A Glance at the Current Financial Services Android Malware Landscape
In late 2022, a group of mobile banking apps suffered an attack by a malware strain designed to capture user credentials and automate the app to execute malicious transactions on behalf of the app user. In the context of such incidents, Fintech companies face the challenge of reinforcing their mobile applications against malware. This requires a thorough understanding of the latest malware trends and a commitment to implementing countermeasures - including countermeasures within the mobile app.
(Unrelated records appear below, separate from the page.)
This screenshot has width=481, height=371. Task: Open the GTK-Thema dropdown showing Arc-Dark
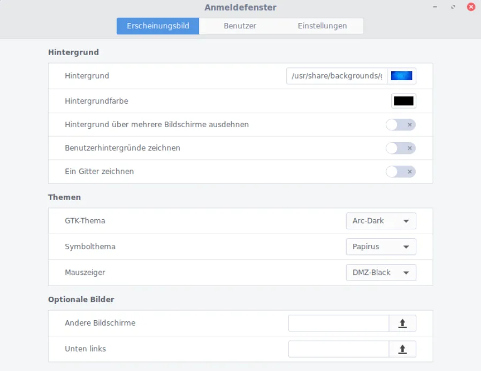380,221
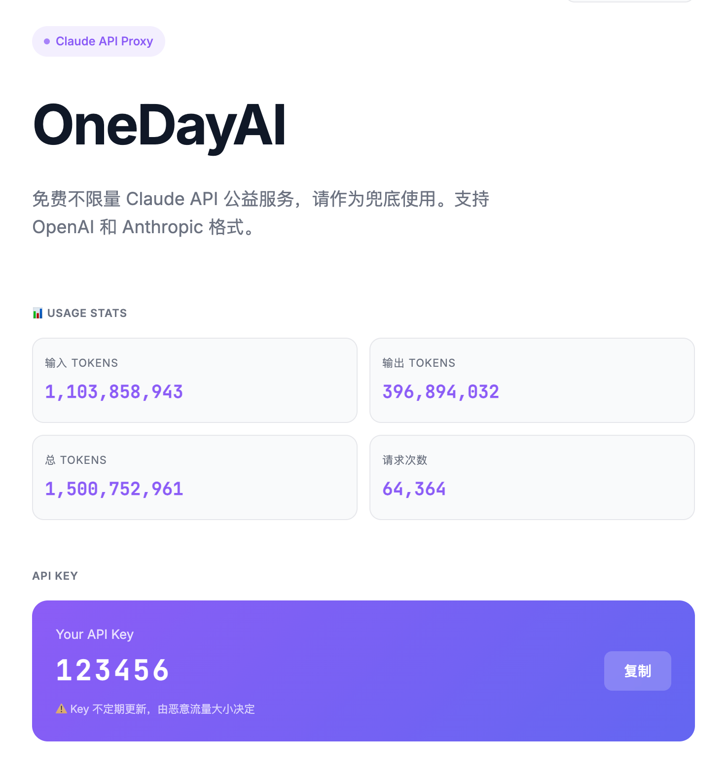The image size is (728, 772).
Task: Click the bar chart icon beside Usage Stats
Action: [37, 313]
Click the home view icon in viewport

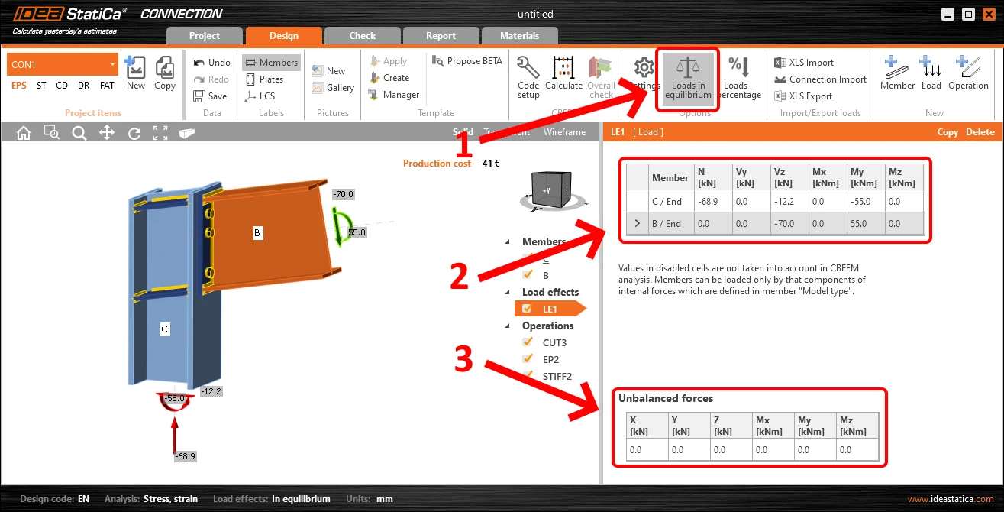click(x=24, y=133)
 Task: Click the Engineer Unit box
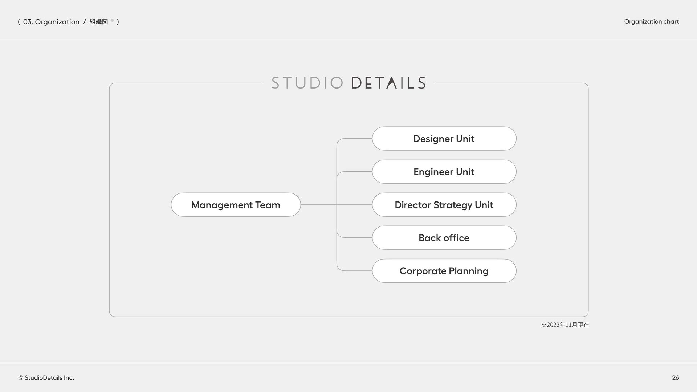click(444, 172)
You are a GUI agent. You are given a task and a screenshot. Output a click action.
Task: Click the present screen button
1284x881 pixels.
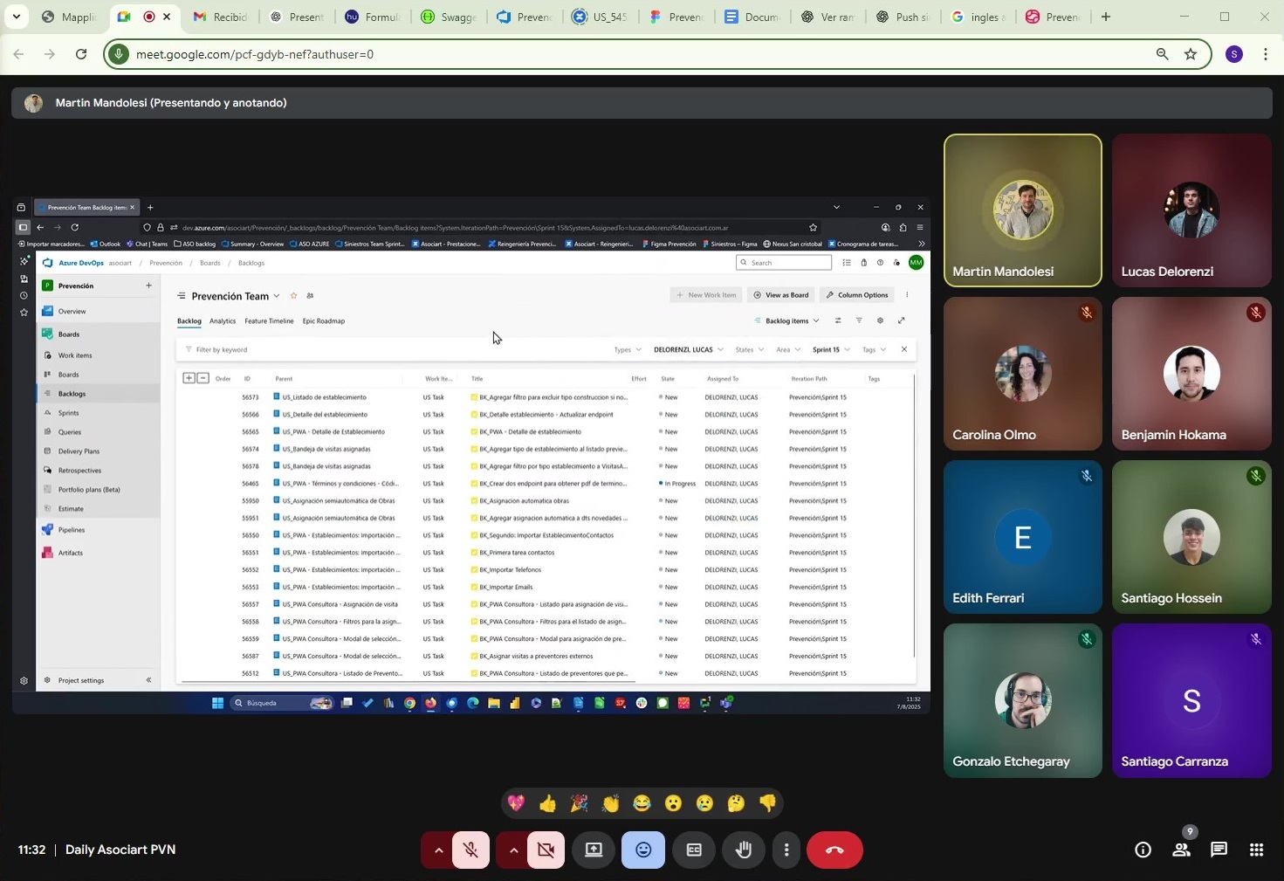pyautogui.click(x=594, y=850)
We have conducted research on malware that was discovered between 2020 and 2023, selecting 15 samples targeting the Financial Services sector, in particular, Android banking and mobile wallet applications. The samples were selected with the goal of aligning the most common malware families (see Appendix). We have identified common patterns in recent malware and explored specific defense mechanisms that could effectively deter malware from attacking your application. An especially important finding of this study is that malware countermeasures often constitute a tradeoff between security and user experience. Mobile application developers should refrain from implementing solutions that degrade user experience, especially for the most vulnerable groups of the apps’ users. Finally, we concluded that the effectiveness of malware countermeasures will rely on protections against reverse engineering and tampering.
In this research report, we will present our findings on how malware is usually distributed, before diving deeper into the attack methods and behavior patterns that were observed in the study.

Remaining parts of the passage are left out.